:: Supplied passage ::

In reply to: Robert Haas (#1)

Re: pg_background (and more parallelism infrastructure patches)

On Fri, Jul 25, 2014 at 02:11:32PM -0400, Robert Haas wrote:

+	pq_mq_busy = true;
+
+	iov[0].data = &msgtype;
+	iov[0].len = 1;
+	iov[1].data = s;
+	iov[1].len = len;
+
+	Assert(pq_mq_handle != NULL);
+	result = shm_mq_sendv(pq_mq_handle, iov, 2, false);
+
+	pq_mq_busy = false;

Don't you need a PG_TRY block here to reset pq_mq_busy?

--
ï¿½lvaro Herrera http://www.2ndQuadrant.com/
PostgreSQL Development, 24x7 Support, Training & Services

--
Sent via pgsql-hackers mailing list (pgsql-hackers@postgresql.org)
To make changes to your subscription:
http://www.postgresql.org/mailpref/pgsql-hackers

Andres Freund

andres@2ndquadrant.com

over 11 years ago

In reply to: Robert Haas (#1)

Re: pg_background (and more parallelism infrastructure patches)

Hi,

On 2014-07-25 14:11:32 -0400, Robert Haas wrote:

Attached is a contrib module that lets you launch arbitrary command in
a background worker, and supporting infrastructure patches for core.

Cool.

I assume this 'fell out' of the work towards parallelism? Do you think
all of the patches (except the contrib one) are required for that or is
some, e.g. 3), only required to demonstrate the others?

Patch 3 adds the ability for a backend to request that the protocol
messages it would normally send to the frontend get redirected to a
shm_mq. I did this by adding a couple of hook functions. The best
design is definitely arguable here, so if you'd like to bikeshed, this
is probably the patch to look at.

Uh. This doesn't sound particularly nice. Shouldn't this rather be
clearly layered by making reading/writing from the client a proper API
instead of adding hook functions here and there?

Also, you seem to have only touched receiving from the client, and not
sending back to the subprocess. Is that actually sufficient? I'd expect
that for this facility to be fully useful it'd have to be two way
communication. But perhaps I'm overestimating what it could be used for.

:: Dataset entries ::
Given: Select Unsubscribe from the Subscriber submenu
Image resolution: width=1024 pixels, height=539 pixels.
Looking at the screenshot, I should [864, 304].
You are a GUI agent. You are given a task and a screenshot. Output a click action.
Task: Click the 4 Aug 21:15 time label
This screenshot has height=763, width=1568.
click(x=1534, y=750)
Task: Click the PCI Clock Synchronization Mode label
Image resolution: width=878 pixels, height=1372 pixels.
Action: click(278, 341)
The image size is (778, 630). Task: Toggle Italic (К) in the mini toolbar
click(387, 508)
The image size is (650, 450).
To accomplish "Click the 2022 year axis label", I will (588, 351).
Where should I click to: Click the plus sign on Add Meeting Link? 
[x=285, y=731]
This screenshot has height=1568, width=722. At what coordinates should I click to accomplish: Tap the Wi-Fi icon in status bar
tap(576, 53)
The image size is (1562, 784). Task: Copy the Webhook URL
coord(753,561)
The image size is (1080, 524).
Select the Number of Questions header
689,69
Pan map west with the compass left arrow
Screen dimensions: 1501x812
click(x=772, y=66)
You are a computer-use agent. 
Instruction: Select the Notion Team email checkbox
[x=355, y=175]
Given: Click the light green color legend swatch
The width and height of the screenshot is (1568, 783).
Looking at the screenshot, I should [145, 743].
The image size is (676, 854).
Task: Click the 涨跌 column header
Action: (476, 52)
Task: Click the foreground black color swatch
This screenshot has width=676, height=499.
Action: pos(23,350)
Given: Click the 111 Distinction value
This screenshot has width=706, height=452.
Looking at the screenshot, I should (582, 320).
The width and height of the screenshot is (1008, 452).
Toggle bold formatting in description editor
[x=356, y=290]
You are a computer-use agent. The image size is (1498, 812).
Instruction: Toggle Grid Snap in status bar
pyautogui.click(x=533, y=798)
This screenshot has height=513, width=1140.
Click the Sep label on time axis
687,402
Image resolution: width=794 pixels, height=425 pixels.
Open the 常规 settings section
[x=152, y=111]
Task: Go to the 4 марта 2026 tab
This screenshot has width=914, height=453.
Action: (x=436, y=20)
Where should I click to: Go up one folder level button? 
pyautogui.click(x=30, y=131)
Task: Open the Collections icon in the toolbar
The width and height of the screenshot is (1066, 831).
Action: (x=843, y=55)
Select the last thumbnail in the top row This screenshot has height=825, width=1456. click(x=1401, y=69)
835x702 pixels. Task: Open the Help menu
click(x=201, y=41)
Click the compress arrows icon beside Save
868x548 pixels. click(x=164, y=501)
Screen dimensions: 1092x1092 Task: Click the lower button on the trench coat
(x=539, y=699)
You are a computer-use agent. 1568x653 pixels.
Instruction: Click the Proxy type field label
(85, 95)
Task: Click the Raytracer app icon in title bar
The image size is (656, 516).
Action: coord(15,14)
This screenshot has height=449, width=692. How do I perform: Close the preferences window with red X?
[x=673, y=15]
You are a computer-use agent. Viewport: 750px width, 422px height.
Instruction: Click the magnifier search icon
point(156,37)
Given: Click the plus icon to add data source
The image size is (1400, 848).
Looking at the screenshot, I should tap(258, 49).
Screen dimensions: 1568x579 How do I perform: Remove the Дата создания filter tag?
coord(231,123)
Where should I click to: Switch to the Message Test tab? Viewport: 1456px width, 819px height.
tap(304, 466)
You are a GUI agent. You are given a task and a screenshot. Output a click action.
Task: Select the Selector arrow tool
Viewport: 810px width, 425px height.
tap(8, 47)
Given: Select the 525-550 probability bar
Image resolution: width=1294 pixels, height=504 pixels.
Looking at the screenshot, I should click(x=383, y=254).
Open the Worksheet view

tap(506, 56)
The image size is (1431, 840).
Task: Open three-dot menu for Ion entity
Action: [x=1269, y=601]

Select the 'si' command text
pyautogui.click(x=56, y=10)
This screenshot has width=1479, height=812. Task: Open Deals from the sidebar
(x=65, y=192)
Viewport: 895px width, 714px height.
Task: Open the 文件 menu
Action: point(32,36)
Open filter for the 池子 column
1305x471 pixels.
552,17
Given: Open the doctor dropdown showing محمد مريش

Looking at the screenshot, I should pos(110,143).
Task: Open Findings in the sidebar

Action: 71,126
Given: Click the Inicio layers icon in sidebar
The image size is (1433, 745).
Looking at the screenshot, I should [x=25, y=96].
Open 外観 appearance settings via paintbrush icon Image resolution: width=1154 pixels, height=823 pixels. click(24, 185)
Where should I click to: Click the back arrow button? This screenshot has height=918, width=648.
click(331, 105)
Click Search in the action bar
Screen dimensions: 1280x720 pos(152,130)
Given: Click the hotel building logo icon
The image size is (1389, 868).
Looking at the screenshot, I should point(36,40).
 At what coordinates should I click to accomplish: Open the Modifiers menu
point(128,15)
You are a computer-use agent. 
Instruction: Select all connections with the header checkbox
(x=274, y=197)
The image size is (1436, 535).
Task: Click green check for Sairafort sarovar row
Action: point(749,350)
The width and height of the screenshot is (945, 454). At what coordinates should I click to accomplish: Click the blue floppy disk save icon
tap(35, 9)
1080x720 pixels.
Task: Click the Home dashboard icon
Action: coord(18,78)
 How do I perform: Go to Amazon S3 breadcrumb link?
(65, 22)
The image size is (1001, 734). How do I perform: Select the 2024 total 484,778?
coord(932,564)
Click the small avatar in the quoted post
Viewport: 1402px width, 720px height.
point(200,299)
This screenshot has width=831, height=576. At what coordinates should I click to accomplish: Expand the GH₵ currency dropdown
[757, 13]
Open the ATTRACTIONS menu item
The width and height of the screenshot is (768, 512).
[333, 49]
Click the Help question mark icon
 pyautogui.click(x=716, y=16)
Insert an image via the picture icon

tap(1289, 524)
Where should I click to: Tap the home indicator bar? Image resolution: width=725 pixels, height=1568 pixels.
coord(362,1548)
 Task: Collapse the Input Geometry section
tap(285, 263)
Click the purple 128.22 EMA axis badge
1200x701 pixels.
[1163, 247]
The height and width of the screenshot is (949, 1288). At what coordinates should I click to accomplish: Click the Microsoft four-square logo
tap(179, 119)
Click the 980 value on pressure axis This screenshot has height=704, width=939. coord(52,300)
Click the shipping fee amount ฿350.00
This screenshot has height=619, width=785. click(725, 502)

:: Exercise 1 ::
In the pg_background thread, what did Patch 3 add to redirect a backend's protocol messages to a shm_mq?
:: Exercise 2 ::
Reproduce the stretch of the pg_background thread from "Don't you need" through "mailing list (pgsql-hackers@postgresql.org)".

:: Expected answer 1 ::
A couple of hook functions.

:: Expected answer 2 ::
Don't you need a PG_TRY block here to reset pq_mq_busy?

--
ï¿½lvaro Herrera http://www.2ndQuadrant.com/
PostgreSQL Development, 24x7 Support, Training & Services

--
Sent via pgsql-hackers mailing list (pgsql-hackers@postgresql.org)